Но когда Наполеон собирается вернуть деньги, лишь бы убралась отсюда эта всех доставшая командирша, - Жозефина кричит в ответ:
«А ты, ты... хам, недомерок, чучело, шут гороховый! Чихала я на твои грязные деньги! Можешь их взять обратно! Подавись ими! Я хотела тебе помочь без всякой мзды! Потому что ты бедный парень с Корсики, и твоя жизнь была нелегкой. Я хотела, чтобы хоть на старости лет ты себя почувствовал немного счастливым. Потому что я тобой восхищалась...»
Как писали классики: «Кто поймет сердце женщины, особенно вдовой?»

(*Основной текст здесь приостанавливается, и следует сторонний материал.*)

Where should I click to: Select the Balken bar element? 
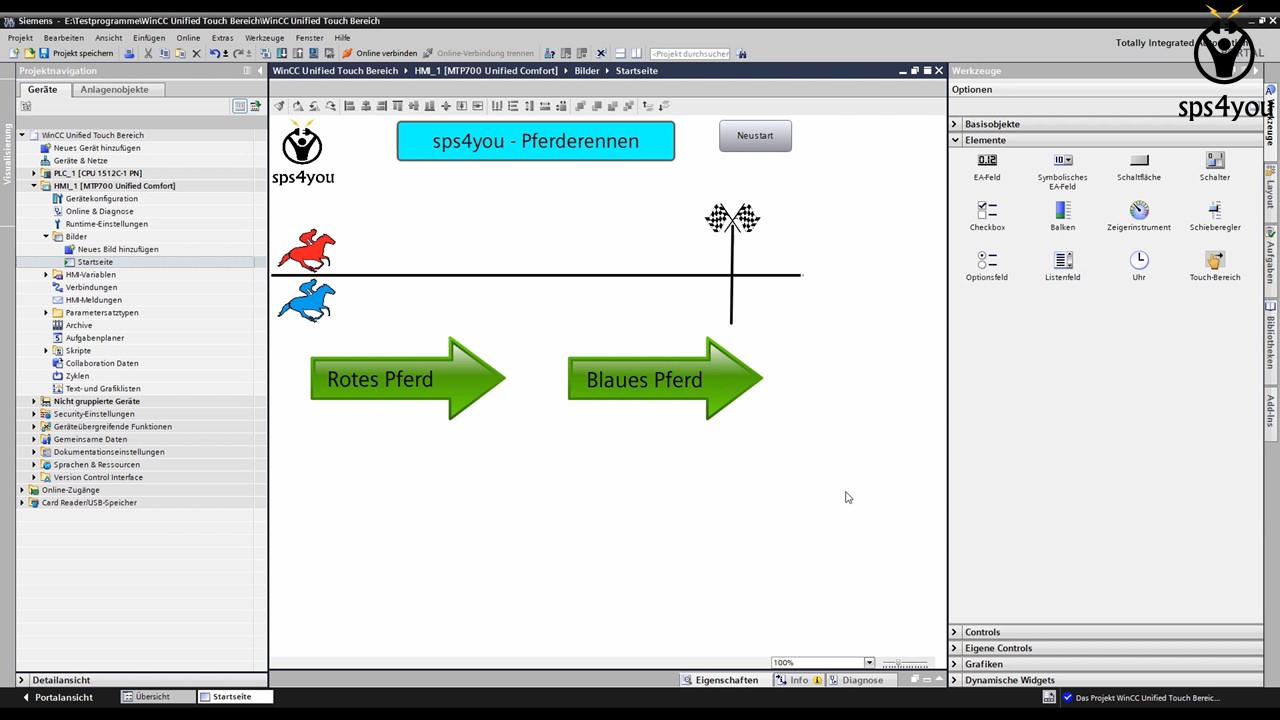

У героини Глушенко мудрое сердце, несносный характер, оглушительный темперамент и - при всей взаимоисключающей фантасмагоричности качеств - абсолютная естественность...
Актриса играет щедрую натуру и играет щедро.
Глушенко потчует нас характером взрывным и нежным, несносным и желанным. Она вдохновенно лицедействует - заразительно, сочно, распахнуто наотмашь.
Она - массовик-затейник при Наполеоне и при нас - публике. Она заводила, она дирижер, она солистка...
Она - первая артистка.
Или Жозефина - первая артистка?
Пожалуй, обе.
Так сколько надо отваги, чтоб играть на века?